Emmanuelle Pirotte - Heute leben wir / Today we live / La petite fille et le SS

  • Klappentext:
    EIN SS-OFFIZIER RETTET JÜDISCHES MÄDCHEN: Renée ist 6 oder 7, ganz genau weiß sie es nicht. Als elternloses jüdisches Mädchen wird sie im letzten Kriegswinter vor den Deutschen versteckt – bei den Nonnen, dem Pfarrer, den Bauern in den Ardennen. Bis sie dem SS-Offizier Matthias in die Hände fällt. Er verschwindet mit ihr im Wald, um sie zu erschießen, aber plötzlich nimmt alles einen ganz anderen Lauf. Dieses Mädchen mit den dunklen Augen wird Matthias Leben für immer verändern.


    Zum Buch:
    Der Schutzumschlag ist glänzend und fällt durch den leuchtend roten Schriftzug des Titels direkt auf. Das kleine Mädchen zeigt sich nur zum Teil und hat wunderschöne Augen, aber mit einem traurigen und ängstlichen Blick. Eine ansprechende Gestaltung, die erahnen lässt, dass sich hier eine dramatische Geschichte hinter den Buchdeckeln versteckt.
    Das Papier ist fest und hochwertig, und die Schrift ist groß, was ich angenehm beim Lesen finde .


    Erster Satz:
    "Das geschmierte Brot blieb dem Vater an den Lippen hängen."


    Meine Meinung:
    "Heute leben wir" ist der Debütroman der Schriftstellerin Emmanuelle Pirotte. Ich erhielt dieses Buch als Buchflüsterer von buecher.de. Nachdem ich den Klappentext gelesen habe, war mir klar, dass dies nicht unbedingt eine Geschichte ist, die ich mir im Buchhandel ausgesucht hätte. Mein Bauchgefühl sollte Recht behalten.
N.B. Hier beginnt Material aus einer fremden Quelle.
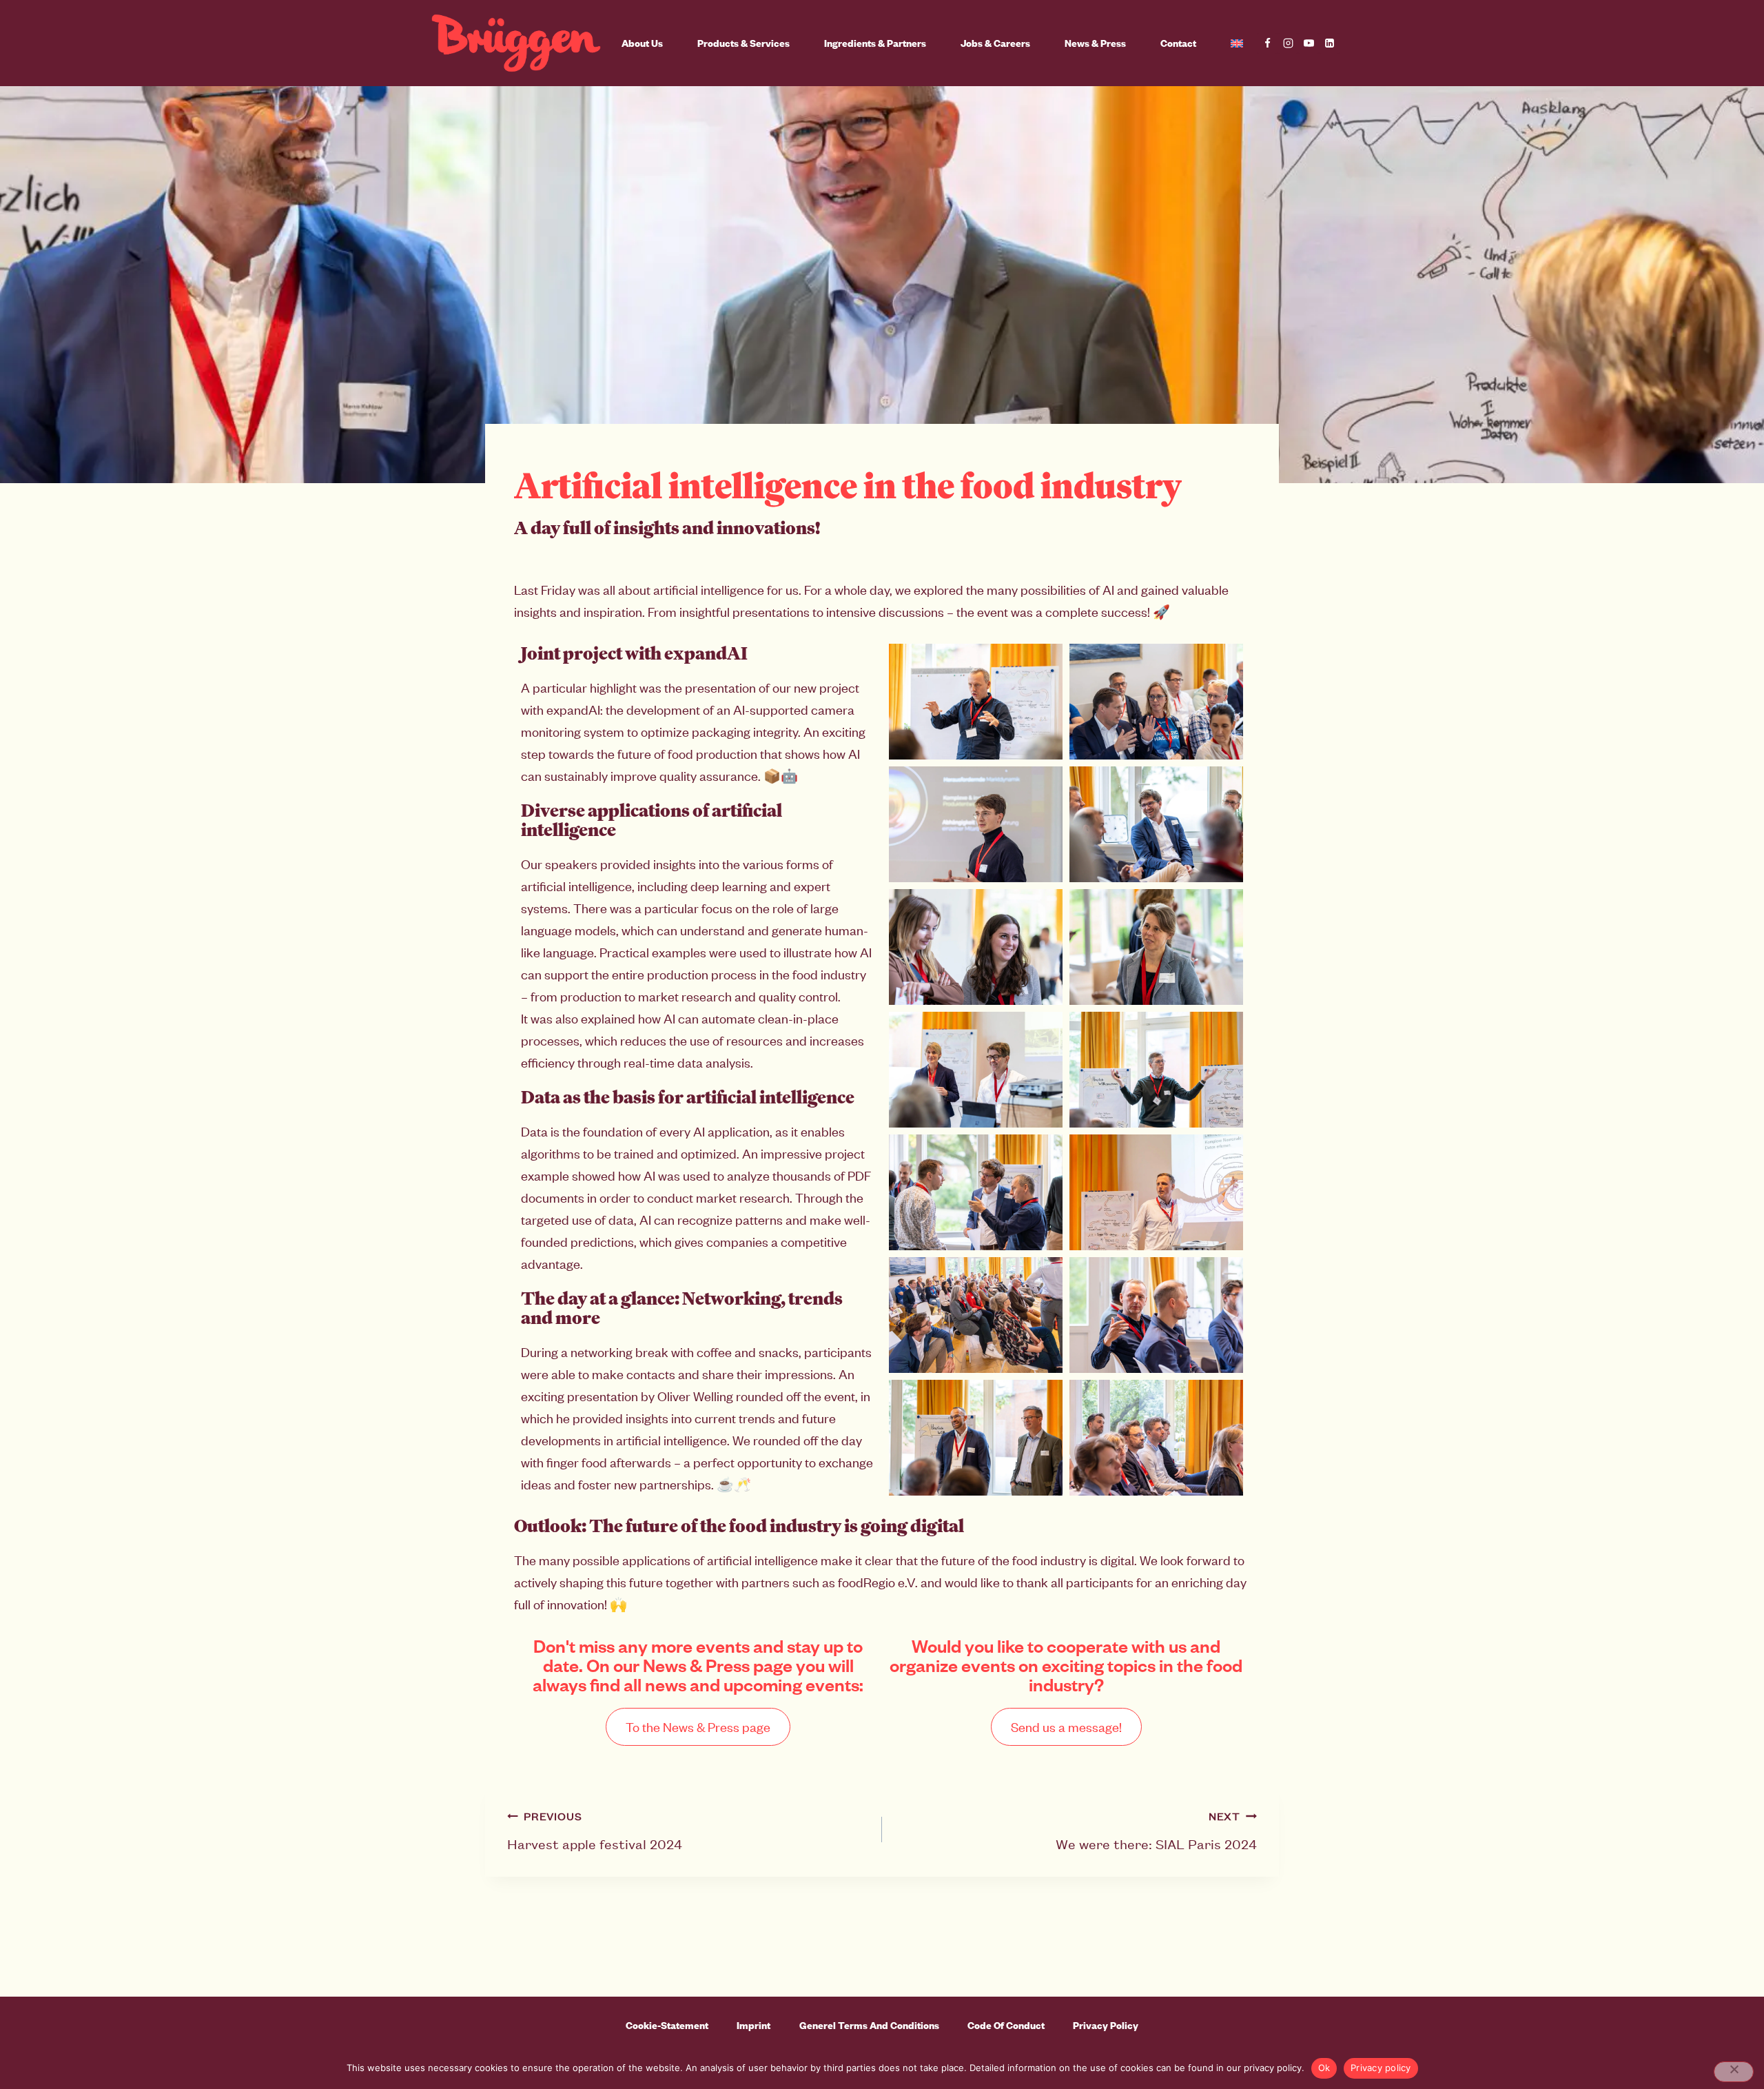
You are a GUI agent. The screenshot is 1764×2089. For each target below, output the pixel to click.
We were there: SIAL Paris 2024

    Es ist Winter im Jahre 1944 – es herrscht Krieg. Renée, ein jüdisches kleines Mädchen, wird in einem Dorf der bergischen Ardennen von Bauern versteckt bis die amerikanischen Truppen die Ortschaft belagern. Renée wird vom Dorfpfarrer in einen Jeep der Amerikaner gesetzt. Dachte er – doch der Wagen gehörte den SS Soldaten und Renèe trifft dabei auf Matthias. Er wiedersetzt sich seiner Pflicht sie zu töten und erschießt seinen Kameraden, um dem Mädchen das Leben zu retten. Getarnt begibt sich Matthias mit Renèe auf die Flucht.


    Der Schreibstil von Emmanuelle Pirotte ist gewöhnungsbedürftig und keine leichte Kost. Der Text las sich holprig durch zu kurze Sätze. Die Autorin wollte damit ausdruckstark rüberkommen, was für mich stumpf und unlesbar wirkte.
    Die Schriftstellerin nutzte viele altertümliche Begriffe, die man heute im normalen Sprachgebrauch nicht verwendet und die der Geschichte in keinster Weise vorangetrieben haben.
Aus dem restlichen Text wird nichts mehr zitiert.